Second, I kept getting people confused--which means I should've been keeping notes; I didn't because I thought that the people would be more definitive in my mind, but every time I came across Williams or Winthrop or Vane, I had to stop to remember which one he was. (And the two W names show up a lot.)

Last, Vowell's bitter political comments (example: "It's why in U.S. presidential elections the American people will elect a wisecracking good ol' boy who's fun in a malt shop instead of a serious thinker who actually knows some of the pompous, brainy stuff that might actually get fewer people killed.") seemed like cheap, strictly media-fed opinions. I'm not a huge fan of these particular politics, either, but I thought the snarky anti-Bush remarks cheapened her obviously hard work.

The things I liked: I laughed a lot and aside from the modern political stuff, I enjoyed her wit. I learned quite a bit. I enjoyed the last half of the book more than the first.

I'd be willing to read more of her books, but I'd be very careful about picking which one next. (Likely, I'd have to read a chapter or two before deciding.)

I'm willing to believe Vowell is a very funny, worthy writer to read more of--but I wouldn't recommend most newcomers to Vowell's work begin with The Wordy Shipmates.

Tuesday, September 09, 2008

For laughs, may I recommend... (another book I read a few years ago)

Everyone's posting the shortlist for the Man Booker Prize, and Bookslut posted a quote about why funny books don't win these "major" literary awards.
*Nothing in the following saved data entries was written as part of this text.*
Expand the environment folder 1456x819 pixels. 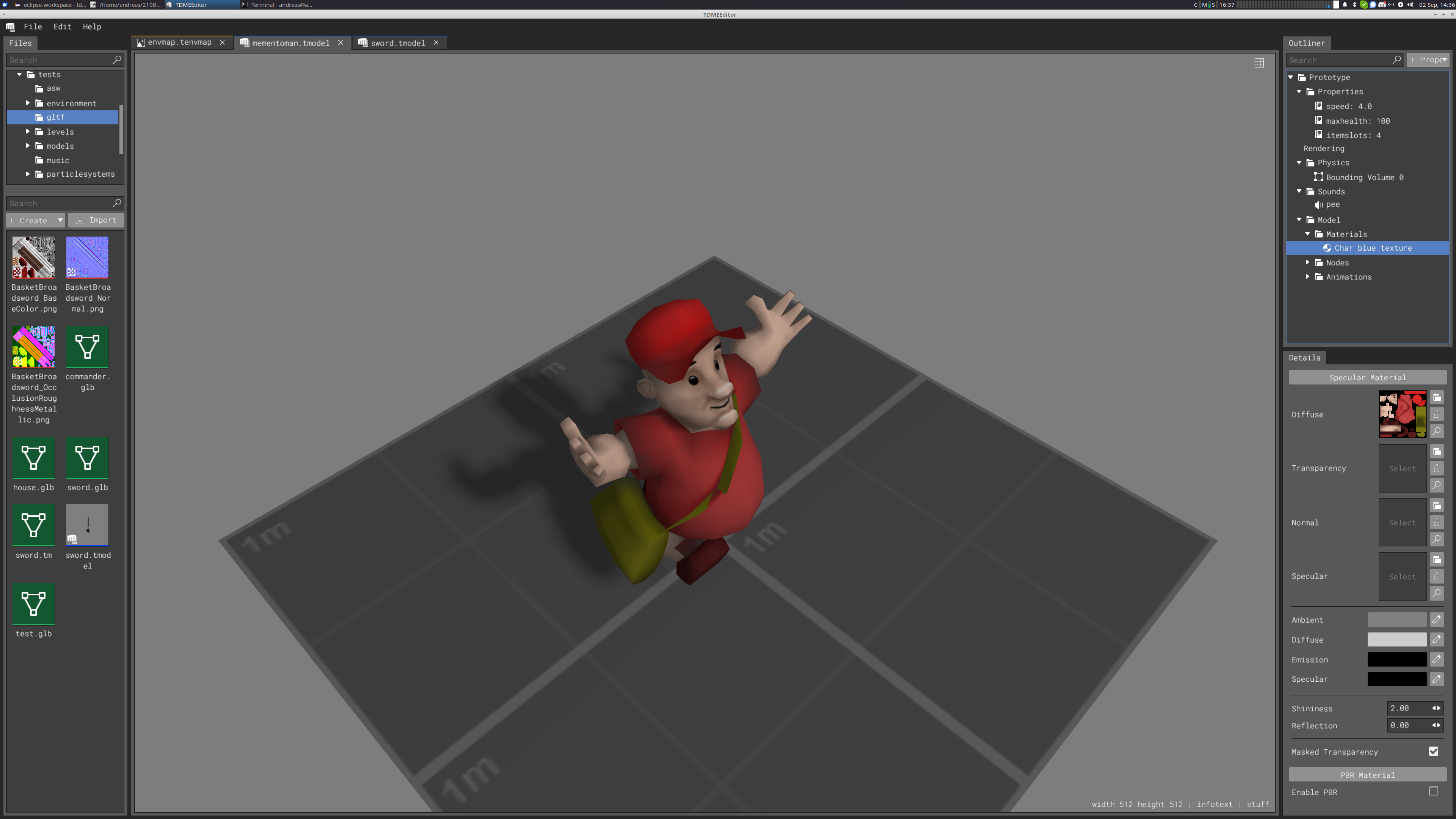click(28, 103)
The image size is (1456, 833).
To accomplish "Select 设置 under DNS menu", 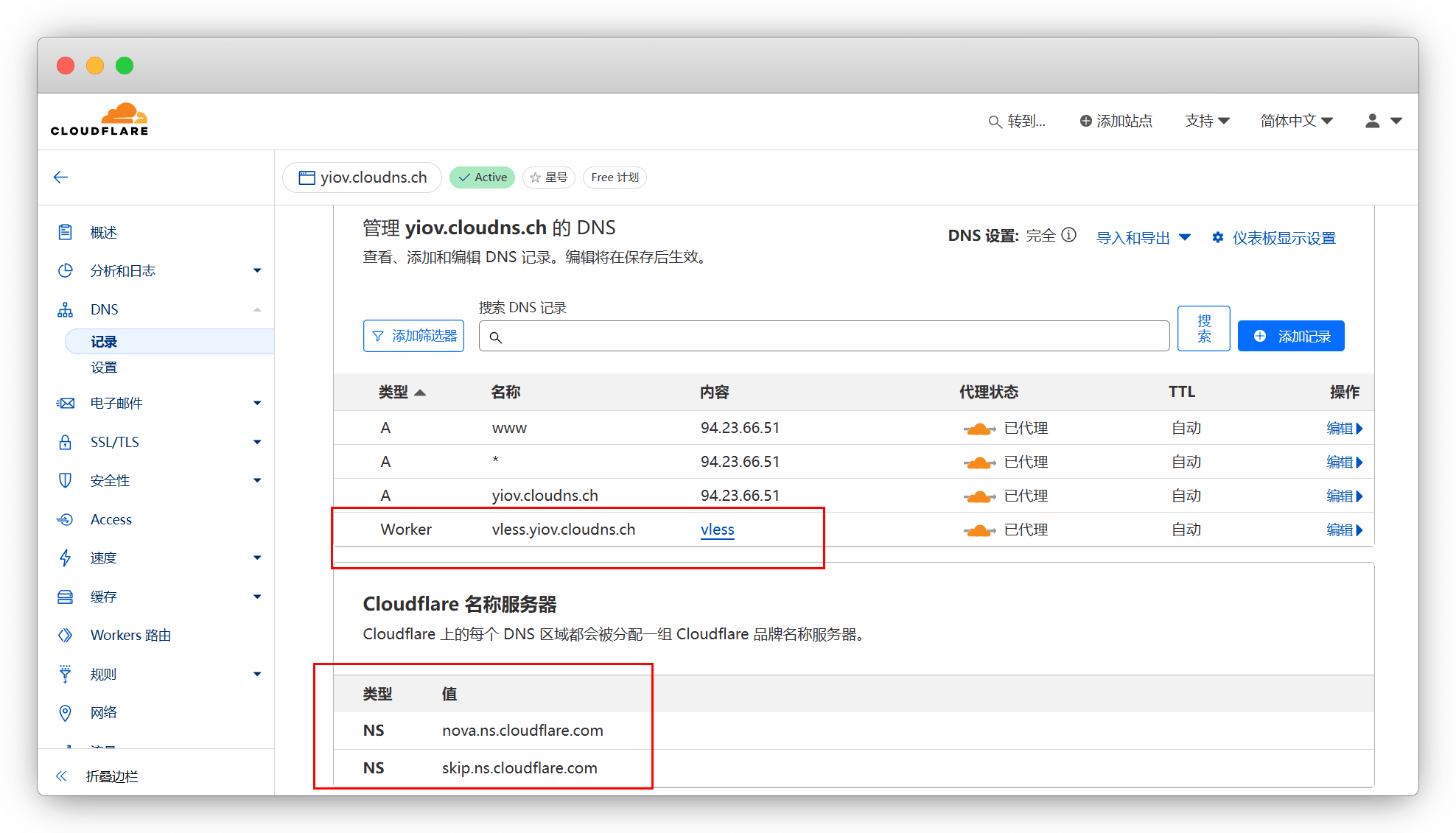I will 104,368.
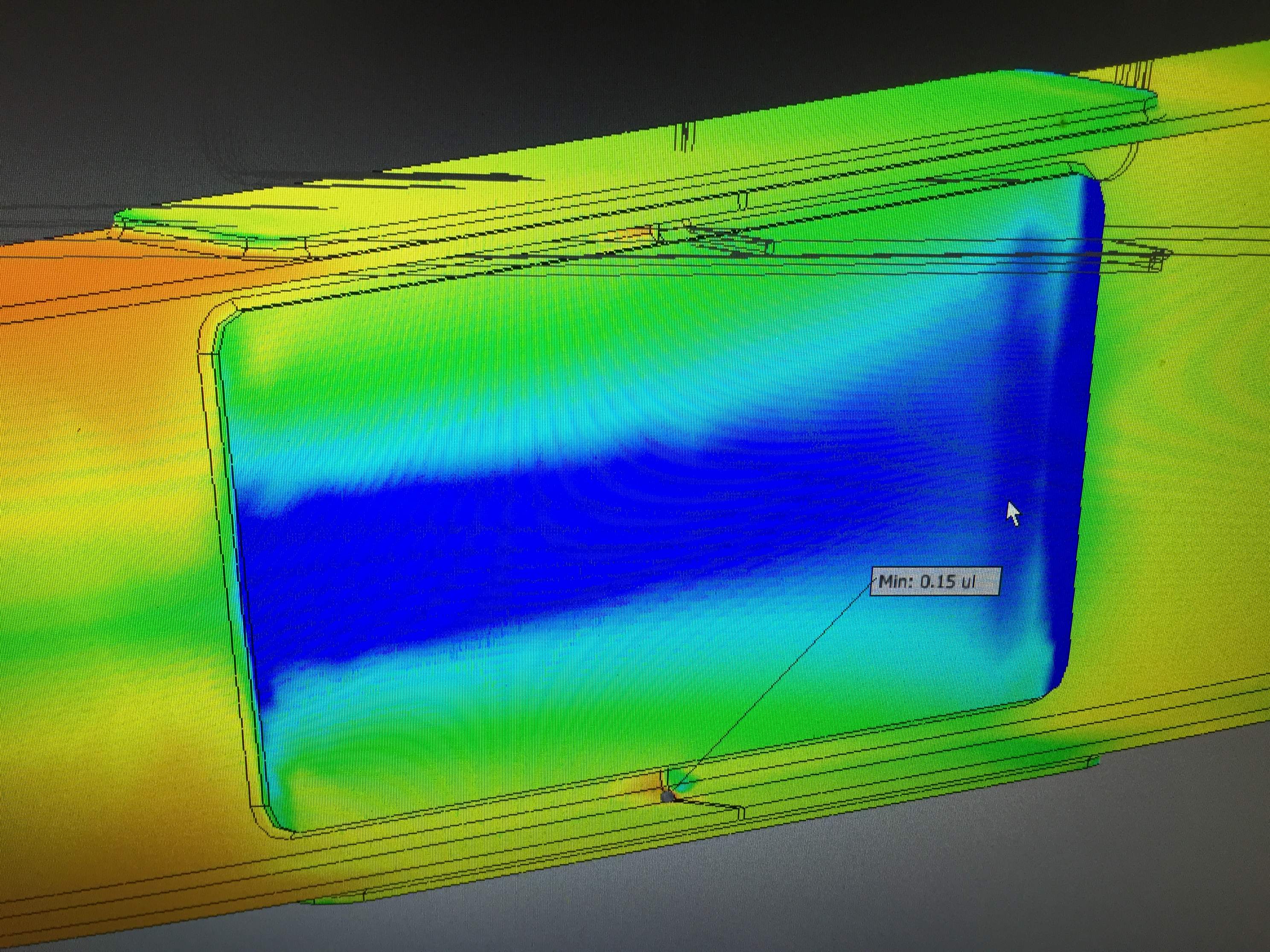Click the rounded top-left corner of window panel
This screenshot has width=1270, height=952.
tap(230, 324)
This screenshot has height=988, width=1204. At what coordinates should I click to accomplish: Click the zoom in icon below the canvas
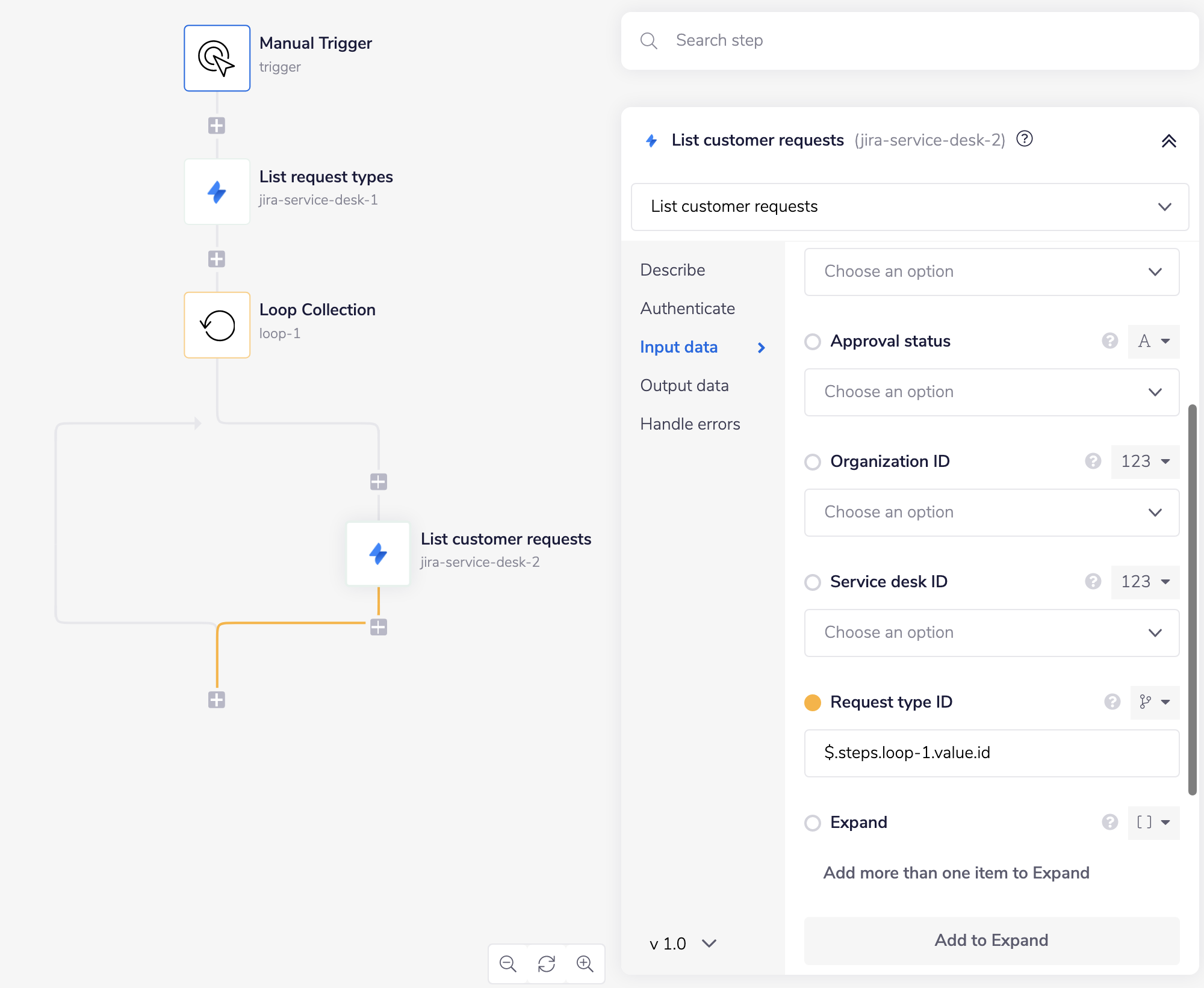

So in an effort to lighten things up, I'm going to recommend that everyone (yes, everyone) read Will Ferguson's Happiness.

Will Ferguson is a funny and popular Canadian writer; his books even have a consistent presence on the BC Ferries gift shop bookshelves. I was introduced to Ferguson's work by the man I love, who urged me to read it because "everyone who works in publishing should." He even sent me the book, and I polished it off in a few days and, excited, passed it on to a friend working with me at the university press. She also loved it, and read it even faster than I did. (I knew she would.)

So, the book's premise is this: Someone writes a self-help book that actually works. Everyone buys it. Everyone becomes happy. The world collapses. The editor (who initially rejected the manuscript) hunts down the writer. There's some gunfire somewhere in the book. There are daisy stickers. There's a man who's ended up with his own harem. There's a trailer. A desert. New York City. People in robes. A janitor in a limo.

And it's all funny.

Thursday, June 14, 2007

Weather Balloons Make Rotten Sex Toys by Annabelle du Foust

Clearly, this book is supposed to be funny in a ridiculous way. But the intent probably only makes it worse. This book had so many possibilities, and yet we're presented with a narrator who is probably at least twice as clueless as the most clueless person you know, and who claims to be a researcher, but she's incompetent. (Again, this is supposed to be funny, but really it's just annoying.)

Though the jacket blurb indicates that the book is of a less than serious nature, I would have far preferred a competent narrator who poked fun at the world of "kink" with real facts and observations.

All in all, a silly waste of time and money.